[Dataset excerpts]
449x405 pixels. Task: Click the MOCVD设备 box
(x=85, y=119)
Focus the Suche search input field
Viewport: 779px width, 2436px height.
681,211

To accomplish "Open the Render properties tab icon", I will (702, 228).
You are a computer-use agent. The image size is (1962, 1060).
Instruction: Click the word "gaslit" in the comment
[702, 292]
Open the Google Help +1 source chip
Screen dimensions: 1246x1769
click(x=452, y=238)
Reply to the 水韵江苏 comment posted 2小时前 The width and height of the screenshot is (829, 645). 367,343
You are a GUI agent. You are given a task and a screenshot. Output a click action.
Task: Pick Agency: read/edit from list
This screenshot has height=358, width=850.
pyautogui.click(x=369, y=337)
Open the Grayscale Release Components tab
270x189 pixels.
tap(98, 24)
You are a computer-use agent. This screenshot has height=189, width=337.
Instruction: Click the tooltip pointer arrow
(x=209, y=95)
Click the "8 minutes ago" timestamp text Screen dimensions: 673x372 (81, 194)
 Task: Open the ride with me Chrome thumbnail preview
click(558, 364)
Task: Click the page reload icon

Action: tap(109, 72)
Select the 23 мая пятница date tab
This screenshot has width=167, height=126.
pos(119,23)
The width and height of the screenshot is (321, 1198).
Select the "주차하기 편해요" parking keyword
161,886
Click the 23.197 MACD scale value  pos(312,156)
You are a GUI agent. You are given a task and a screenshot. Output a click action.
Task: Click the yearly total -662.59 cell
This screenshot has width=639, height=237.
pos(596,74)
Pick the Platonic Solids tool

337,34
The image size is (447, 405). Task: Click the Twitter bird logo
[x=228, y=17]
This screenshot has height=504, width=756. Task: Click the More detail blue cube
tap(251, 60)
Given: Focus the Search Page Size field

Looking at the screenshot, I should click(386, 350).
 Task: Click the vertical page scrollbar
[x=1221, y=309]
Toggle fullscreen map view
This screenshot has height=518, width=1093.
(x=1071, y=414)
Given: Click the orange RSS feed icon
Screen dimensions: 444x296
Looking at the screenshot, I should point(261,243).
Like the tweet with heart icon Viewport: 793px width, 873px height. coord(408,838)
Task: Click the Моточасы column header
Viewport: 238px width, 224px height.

■ Problem details:
Each entry above should be retyped exactly, with nothing missed.

■ Written response:
449x405 pixels. Task: Click the MOCVD设备 box
(x=85, y=119)
Focus the Suche search input field
Viewport: 779px width, 2436px height.
681,211

To accomplish "Open the Render properties tab icon", I will (702, 228).
You are a computer-use agent. The image size is (1962, 1060).
Instruction: Click the word "gaslit" in the comment
[702, 292]
Open the Google Help +1 source chip
Screen dimensions: 1246x1769
click(x=452, y=238)
Reply to the 水韵江苏 comment posted 2小时前 The width and height of the screenshot is (829, 645). 367,343
You are a GUI agent. You are given a task and a screenshot. Output a click action.
Task: Pick Agency: read/edit from list
This screenshot has height=358, width=850.
pyautogui.click(x=369, y=337)
Open the Grayscale Release Components tab
270x189 pixels.
tap(98, 24)
You are a computer-use agent. This screenshot has height=189, width=337.
Instruction: Click the tooltip pointer arrow
(x=209, y=95)
Click the "8 minutes ago" timestamp text Screen dimensions: 673x372 (81, 194)
 Task: Open the ride with me Chrome thumbnail preview
click(558, 364)
Task: Click the page reload icon

Action: tap(109, 72)
Select the 23 мая пятница date tab
This screenshot has width=167, height=126.
pos(119,23)
The width and height of the screenshot is (321, 1198).
Select the "주차하기 편해요" parking keyword
161,886
Click the 23.197 MACD scale value  pos(312,156)
You are a GUI agent. You are given a task and a screenshot. Output a click action.
Task: Click the yearly total -662.59 cell
This screenshot has width=639, height=237.
pos(596,74)
Pick the Platonic Solids tool

337,34
The image size is (447, 405). Task: Click the Twitter bird logo
[x=228, y=17]
This screenshot has height=504, width=756. Task: Click the More detail blue cube
tap(251, 60)
Given: Focus the Search Page Size field

Looking at the screenshot, I should click(386, 350).
 Task: Click the vertical page scrollbar
[x=1221, y=309]
Toggle fullscreen map view
This screenshot has height=518, width=1093.
(x=1071, y=414)
Given: Click the orange RSS feed icon
Screen dimensions: 444x296
Looking at the screenshot, I should point(261,243).
Like the tweet with heart icon Viewport: 793px width, 873px height. coord(408,838)
Task: Click the Моточасы column header
Viewport: 238px width, 224px height.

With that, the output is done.